I don’t believe the matter is as simple as Psychology Today was making it out to be. There isn’t a lot of research I could find on the topic, and half of it I couldn’t access, but these statements are bracketed with caveats like the age of readers and which, form(s) of digital media were being tested. There may be a pattern, but we don’t definitively know what it is.
E-readers
There are some matters I think e-denialists may be missing out on.
The biggest advantage of a e-reader is the cost saving. When you are someone who regularly reads 2-3 books a week, it makes a difference. A new paperback today usually costs in excess of R300 (especially for a local author), secondhand books are not necessarily significantly less. Not only are e-books cheaper, but its easier to search for deals (especially on your wish list books).
But the real advantage I experienced with an e-reader was the opening up of a much, much more varied international library. There are books out there that I will never see in a local bookshop. I have brought books digitally that have represented and inspired me in ways I cant explain, that I would never have discovered if I had stuck to the hard copies. Basically, in buying my e-reader I discovered a whole world of book readers and authors like me, who liked the same sorts of things I did.

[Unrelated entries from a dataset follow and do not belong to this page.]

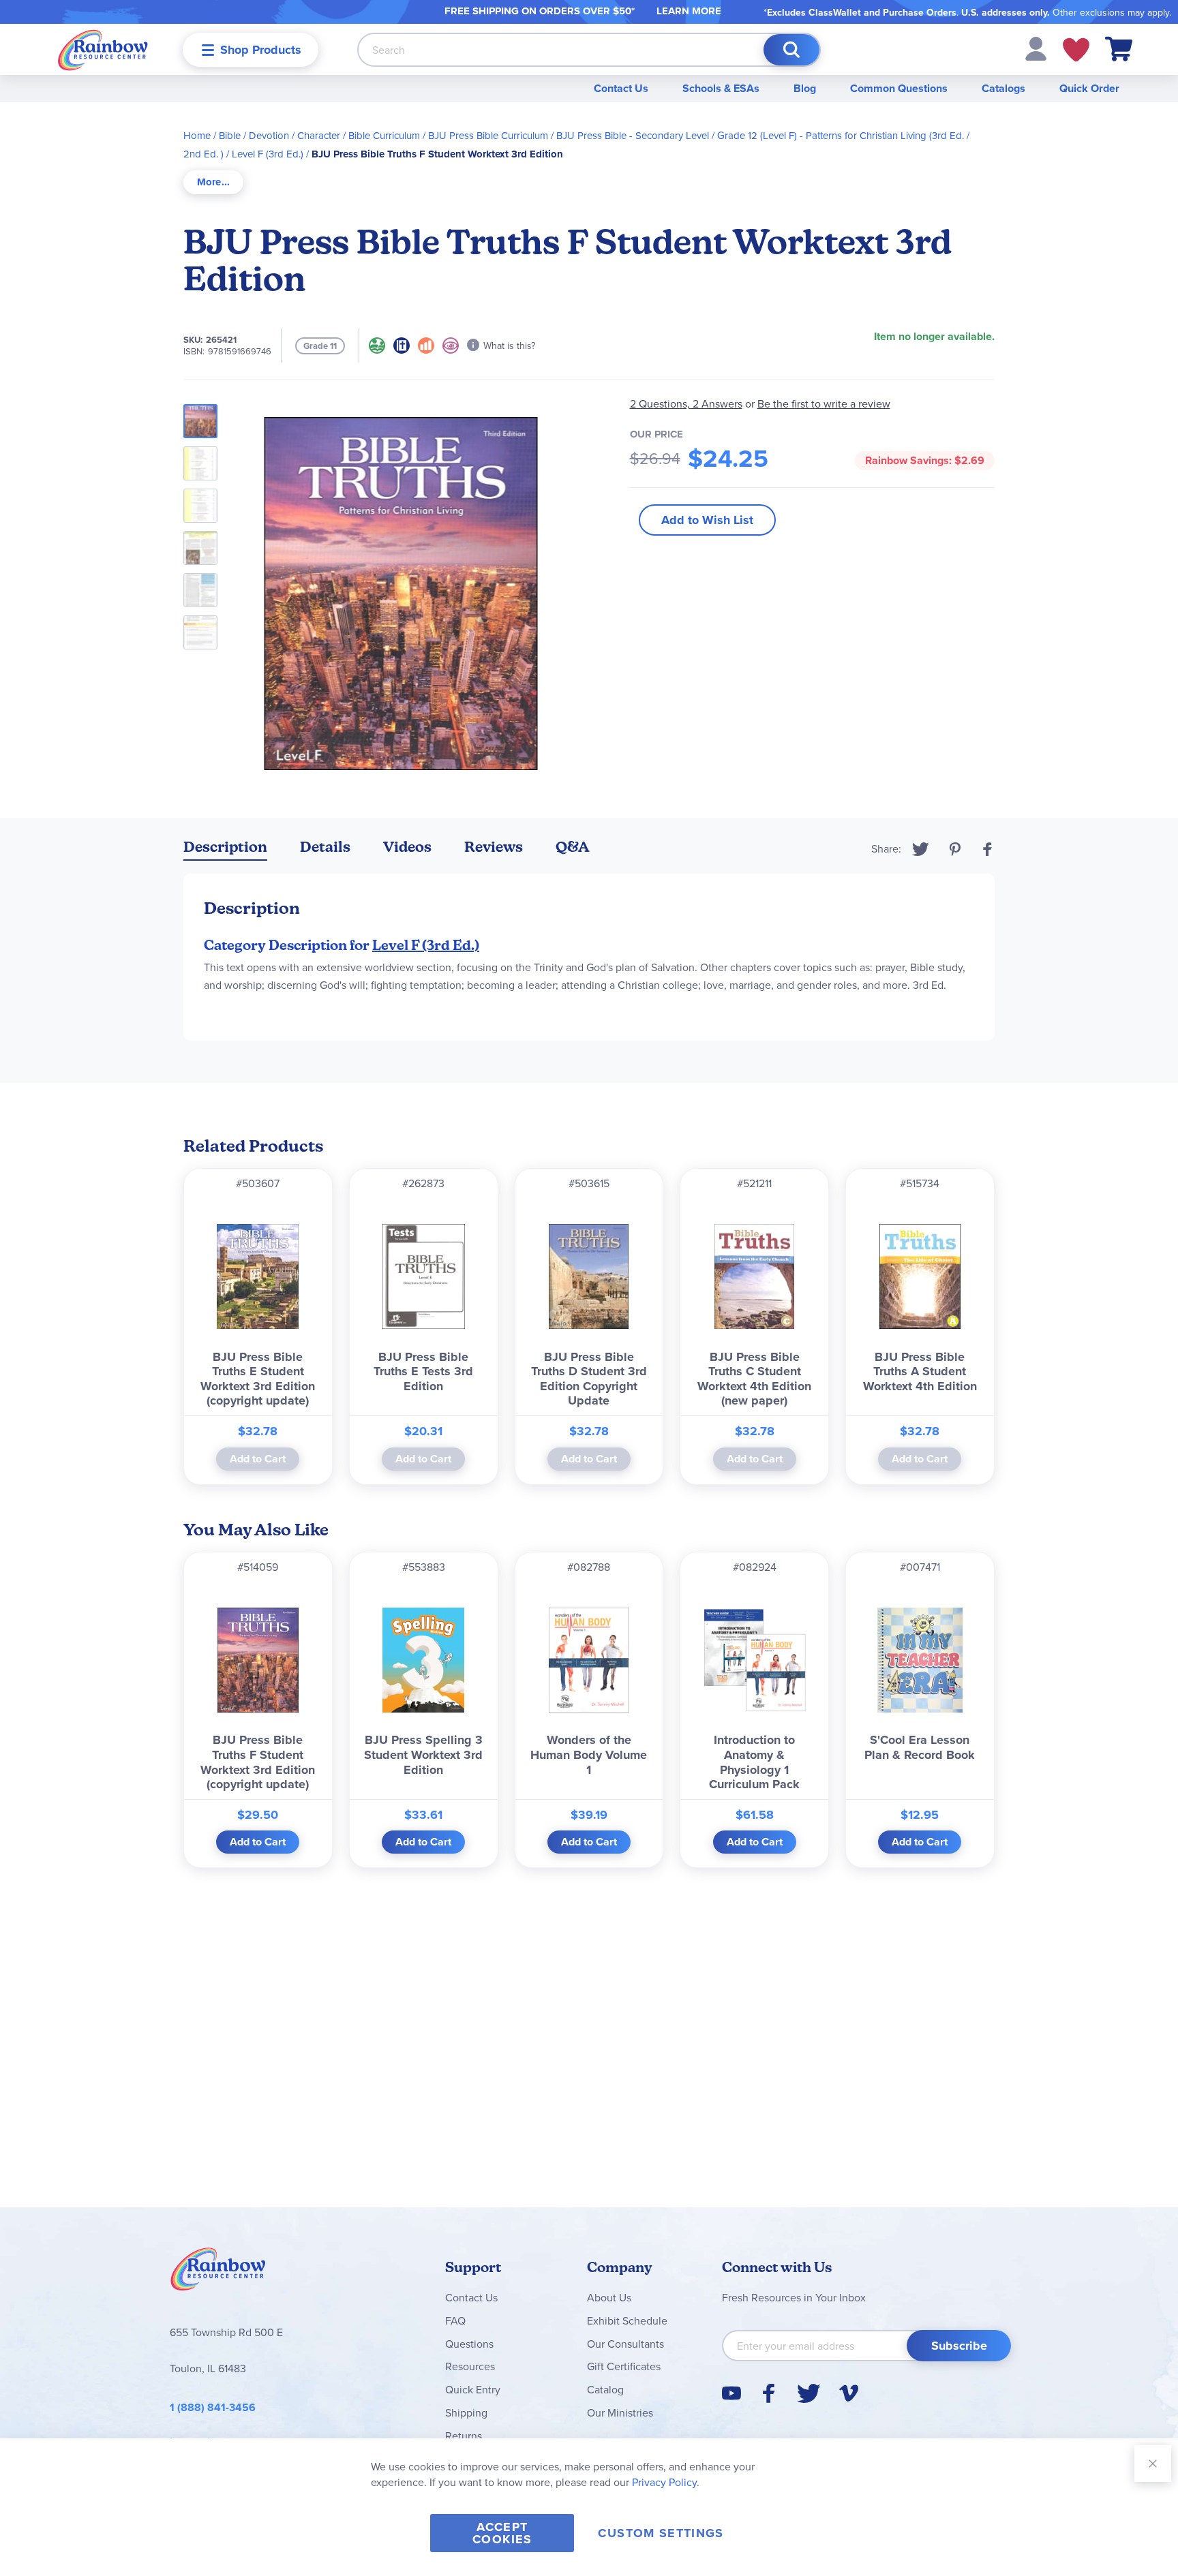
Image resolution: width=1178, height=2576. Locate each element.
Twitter (920, 849)
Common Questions (899, 88)
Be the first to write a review (823, 404)
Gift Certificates (624, 2366)
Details (325, 847)
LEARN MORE (688, 10)
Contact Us (621, 88)
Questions (469, 2343)
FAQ (455, 2320)
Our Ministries (620, 2412)
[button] (1036, 47)
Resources (470, 2366)
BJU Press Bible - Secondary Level (632, 135)
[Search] (791, 49)
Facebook (988, 849)
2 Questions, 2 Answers (686, 403)
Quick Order (1089, 88)
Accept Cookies (502, 2533)
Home (197, 135)
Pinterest (955, 849)
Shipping (466, 2412)
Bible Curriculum (384, 135)
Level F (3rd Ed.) (267, 154)
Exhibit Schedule (627, 2320)
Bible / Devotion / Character (279, 135)
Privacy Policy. (665, 2481)
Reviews (493, 847)
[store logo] (103, 49)
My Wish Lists (1076, 50)
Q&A (573, 847)
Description (225, 847)
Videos (407, 847)
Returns (463, 2435)
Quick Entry (472, 2389)
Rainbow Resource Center (218, 2273)
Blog (805, 88)
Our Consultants (625, 2343)
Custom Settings (660, 2533)
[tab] (213, 182)
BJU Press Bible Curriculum (488, 135)
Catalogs (1003, 88)
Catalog (605, 2389)
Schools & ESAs (720, 88)
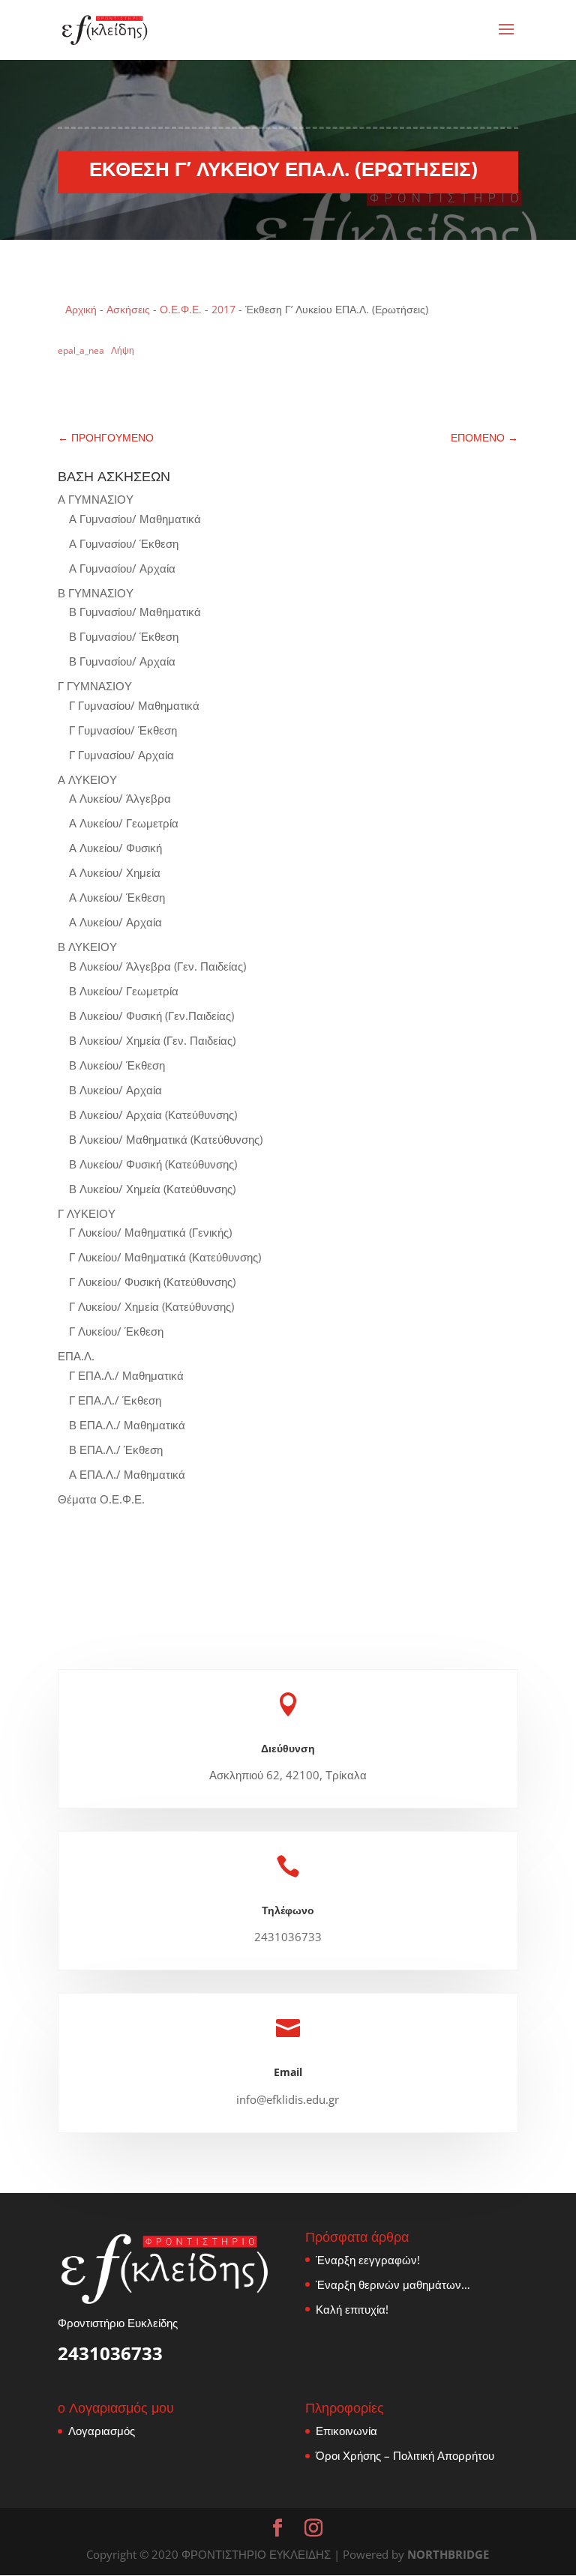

Not to say e-readers are without their faults. There is no cataloguing system on kindles for your digital library, mine regularly freezes (I suspect because it wants to update), the battery is never full when you want to sit down for a long reading session, it cant display your books like trophies…I could go on.
But the biggest problem is that they lock you into one (major corporate) supplier. Recently, Amazon decided to stop accepting my payments, the transactions just wouldn’t go through. Amazon blamed my bank, the bank blamed Amazon. I became more worked up that is healthy about being unable to buy books (clearly I have some issues that I should probably see someone about). Actually, in the end, it was a good thing. It made me explore some other sellers apps where I realised that more deals and options were open to me.
To the digital doubters I will say this. You don’t have to be scared. Your e-reader wont replace books in your life. But it may open new literary horizons for you.